During my weekly Zoom happy hour with college friends last night, one of the gals said her daughter, who's also a recent college grad, tried to leave the safety of her family cocoon in Portland, Oregon to spend a few days in her apartment in LA. "I told her she could go but then I wouldn't be able to let her come back home," our friend told us.
While that made perfect sense last night, when I had to say the same thing to my own child this morning, it seemed really harsh.
These poor kids. Here they are, freshly launched into the world with new jobs and apartments, thinking they were on a certain path, only to have the coronavirus put up a big fat DETOUR sign, sending them back to live with their families.
Up until now, I've treated my adult children like they were children, who I could tell what to do and how to feel and cut up some fruit for them and they'd be fine. I was more concerned about how all of us living together to ride out this pandemic was affecting MY life. The cooking. Cleaning. Endless food shopping.
But today I'm reminded that, in the immortal words of Wonderama's Bob McAllister, kids are people, too.
This isn't easy for anyone.

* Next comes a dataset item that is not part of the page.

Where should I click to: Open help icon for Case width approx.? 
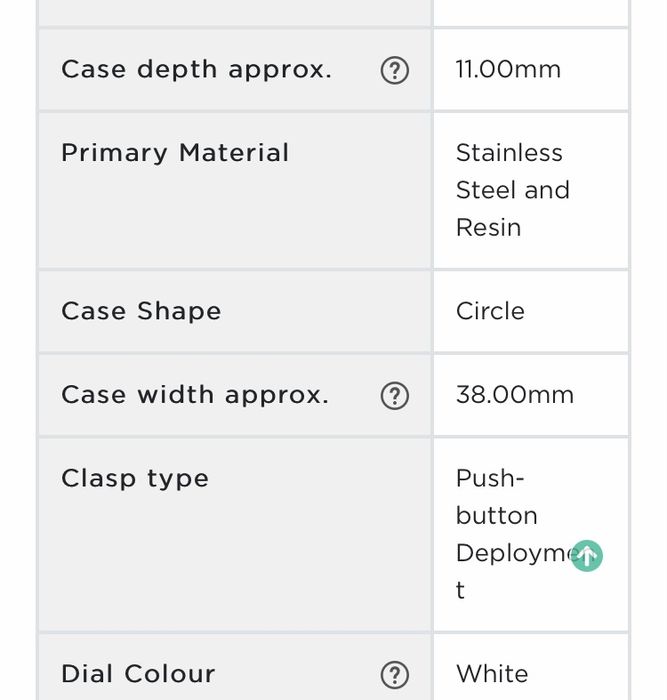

And coming home to your mommy's house for her to cut up some fruit for you and tell you to vacuum the kitchen is probably not where a 27 year old man saw himself at this stage of the game.
It's nice to puzzle together and watch Schitt's Creek together, but I think it's also important that we also value each other's personal space and emotional well being.
I told my daughter this morning that I was sorry she was struggling, and that running away for a few days wasn't really going to change anything. "You'll just be coming back to the same situation," I said, and she nodded teary eyed.
I reminded her that, although some day this would end, there's no solid light yet at the end of our tunnel. "It's too soon to lose your shit," I told her, which is something I've been telling myself over the last month. It would be really easy to listen to that voice complaining inside my head and spiral into a weeping pile on the floor. Maybe that's just another version of my go-to sweeping of issues under the rug, but I think in this case, it's effective.
My dad called a little while later for his daily check in, and I reported that the natives were getting restless. "You have to put a grin on your face," he advised, and I thought it was interesting that he and I were doling out the same advice to our kids.
But I think in this situation, it is the best advice there is. You have to make the best of the situation and remind yourself that it's not forever.
"This, too, shall pass," my dad said, and I'm holding onto that nugget for dear life.